### Instructions
(1) Copy the part of the Prospector Metals press release that starts at "In connection with closing" and ends at "subject to acceleration.".
(2) Continue the Prospector Metals press release on the ML Property acquisition and private placement, picking up after its last sentence.

-------- Excerpted text

05.03.2024  |  Newsfile

Vancouver, March 5, 2024 - Prospector Metals Corp. (TSXV: PPP) (OTCQB: PMCOF) (FSE: 1ET) ("Prospector" or the "Company") is pleased to announce the closing of its previously announced acquisition of the ML Property (also known as the Mike Lake Property) (the "Transaction") from Troilus Gold Corporation ("Troilus"), pursuant to a property purchase agreement (the "Purchase Agreement") with Troilus. The ML Property and the terms of the Purchase Agreement are described in the Company's press release dated January 3, 2024.

Pursuant to the Transaction, the Company issued 9,222,164 common shares of the Company (the "Common Shares") to Troilus after giving effect to the Company's Consolidation (as defined below). As a result of the issuance, Troilus holds 19.9% of the issued Common Shares of the Company. The Common Shares issued to Troilus are subject to a voluntary hold period of twelve (12) months from the date of issuance. There were no finder's fees paid in connection with the Transaction.

Private Placement Offering

The Company is also pleased to announce that it has closed its previously announced non-brokered private placement (the "Private Placement") for gross proceeds to the Company of $2,000,000. In connection with the Private Placement, the Company issued 9,090,909 units at a price of $0.11 per unit and 6,666,666 units at a price of $0.15 per unit (each, a "Unit"). Each Unit consists of one post-Consolidation Common Share and one half of one Common Share purchase warrant (each whole warrant, a "Warrant"). Each Warrant is exercisable into one Common Share at an exercise price of $0.30 for a period of two years from the date of issue. If the closing price of the Common Shares is at a price equal to or greater than $0.50 for a period of 10 consecutive trading days, the Company will have the right to accelerate the expiry date of the Warrants by giving notice, via a news release, to the holders of the Warrants that the Warrants will expire on the date that is 30 days after the issuance of said news release.

In connection with closing of the Private Placement, the Company paid cash finders' fees totaling $31,326.88 and issued 246,674 finders' warrants (the "Finders' Warrants"). Each Finders' Warrant is exercisable to purchase one Common Share at a price of $0.30 per Common Shares for 2 years from the date of issue, subject to acceleration.

Prospector intends to use the net proceeds of the Private Placement to complete a detailed geophysical survey at its Devon Ni-Cu Project in Ontario, preliminary assessment work and prospecting of the ML Property in Yukon Territory, and for working capital needs.

----------------
-------- Extracted material

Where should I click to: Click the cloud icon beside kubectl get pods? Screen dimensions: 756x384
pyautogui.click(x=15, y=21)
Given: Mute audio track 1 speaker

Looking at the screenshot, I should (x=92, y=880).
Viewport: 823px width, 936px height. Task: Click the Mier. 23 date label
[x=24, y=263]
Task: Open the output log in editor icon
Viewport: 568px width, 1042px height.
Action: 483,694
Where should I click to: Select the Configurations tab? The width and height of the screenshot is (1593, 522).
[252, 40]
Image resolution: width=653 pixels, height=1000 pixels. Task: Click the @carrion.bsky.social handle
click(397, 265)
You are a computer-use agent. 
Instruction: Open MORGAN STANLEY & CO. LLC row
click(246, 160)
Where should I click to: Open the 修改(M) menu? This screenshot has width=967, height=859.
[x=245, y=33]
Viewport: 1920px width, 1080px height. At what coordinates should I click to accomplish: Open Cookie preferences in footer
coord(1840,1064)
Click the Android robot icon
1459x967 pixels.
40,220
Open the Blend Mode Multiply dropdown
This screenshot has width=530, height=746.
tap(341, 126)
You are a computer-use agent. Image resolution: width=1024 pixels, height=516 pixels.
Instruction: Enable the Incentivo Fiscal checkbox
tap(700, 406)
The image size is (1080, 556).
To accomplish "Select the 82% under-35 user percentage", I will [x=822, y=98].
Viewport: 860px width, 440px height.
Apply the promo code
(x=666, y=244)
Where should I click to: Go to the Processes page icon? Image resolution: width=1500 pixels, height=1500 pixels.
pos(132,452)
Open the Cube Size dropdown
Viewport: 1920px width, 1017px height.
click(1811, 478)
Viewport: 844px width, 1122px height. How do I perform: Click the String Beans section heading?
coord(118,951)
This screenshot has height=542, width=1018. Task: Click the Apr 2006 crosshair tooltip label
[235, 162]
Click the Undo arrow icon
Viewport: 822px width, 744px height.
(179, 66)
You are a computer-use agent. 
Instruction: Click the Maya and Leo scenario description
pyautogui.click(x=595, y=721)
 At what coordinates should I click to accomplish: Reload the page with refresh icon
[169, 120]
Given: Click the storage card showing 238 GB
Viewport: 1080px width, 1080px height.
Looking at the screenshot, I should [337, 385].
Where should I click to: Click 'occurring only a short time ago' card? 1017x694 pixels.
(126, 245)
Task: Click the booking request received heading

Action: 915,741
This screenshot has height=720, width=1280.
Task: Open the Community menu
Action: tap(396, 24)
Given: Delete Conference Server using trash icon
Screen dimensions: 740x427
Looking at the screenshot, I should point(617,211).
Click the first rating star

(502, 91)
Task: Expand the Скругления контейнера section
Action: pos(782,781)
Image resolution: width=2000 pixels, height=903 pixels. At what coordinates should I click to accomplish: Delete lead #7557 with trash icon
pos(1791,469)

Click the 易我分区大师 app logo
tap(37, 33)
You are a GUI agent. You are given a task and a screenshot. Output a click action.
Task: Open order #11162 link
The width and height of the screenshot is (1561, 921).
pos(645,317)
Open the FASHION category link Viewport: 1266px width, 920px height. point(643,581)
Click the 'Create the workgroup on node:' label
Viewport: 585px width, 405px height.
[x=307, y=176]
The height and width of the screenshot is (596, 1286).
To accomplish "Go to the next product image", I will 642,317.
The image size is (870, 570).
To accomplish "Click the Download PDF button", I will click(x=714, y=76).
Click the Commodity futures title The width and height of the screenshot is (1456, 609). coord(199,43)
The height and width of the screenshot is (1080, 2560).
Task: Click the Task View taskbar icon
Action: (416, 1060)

----------------

### Responses
(1)
In connection with closing of the Private Placement, the Company paid cash finders' fees totaling $31,326.88 and issued 246,674 finders' warrants (the "Finders' Warrants"). Each Finders' Warrant is exercisable to purchase one Common Share at a price of $0.30 per Common Shares for 2 years from the date of issue, subject to acceleration.

(2)
The Private Placement is subject to the final acceptance of the TSX Venture Exchange (the "TSXV") and all securities issuable in connection with the Private Placement are subject to a statutory hold period, in accordance with applicable securities laws, until July 6, 2024.

The Private Placement constitutes a related-party transaction as defined under Multilateral Instrument 61-101 ("MI 61-101") as there are certain insiders participating. Because the Company's shares trade only on the TSXV, the issuance of securities is exempt from the formal valuation requirements of Section 5.4 of MI 61-101 pursuant to Subsection 5.5(b) of MI 61-101 and exempt from the minority approval requirements of Section 5.6 of MI 61-101 pursuant to Subsection 5.7(b) of MI 61-101.

Consolidation

As previously announced on February 28, 2024, Prospector consolidated its Common Shares on a 3:1 basis (the "Consolidation") and began trading on a post-Consolidation basis effective at market open on March 4, 2024.

About Prospector Metals Corp.

Prospector Metals Corp., a member of Discovery Group, is focused on district scale, early-stage exploration of gold and base metal prospects. Creating shareholder value through new discoveries, the Company identifies underexplored or overlooked mineral districts displaying important structural and mineralogical occurrences similar to more established mining operations. Prospector is led by an experienced technical and corporate team that has a proven track record of making world-class mineral discoveries. Prospector establishes and maintains relationships with local and Indigenous rightsholders, and seeking to develop partnerships and agreements that are mutually beneficial to all stakeholders.

On behalf of the Board of Directors,
Prospector Metals Corp.

Dr. Rob Carpenter, Ph.D., P.Geo.
President & CEO

For further information about Prospector Metals Corp. or this news release, please visit our website at www.prospectormetalscorp.com or contact us by email at info@prospectormetalscorp.com.

Prospector Metals Corp. is a proud member of Discovery Group. For more information please visit: discoverygroup.ca.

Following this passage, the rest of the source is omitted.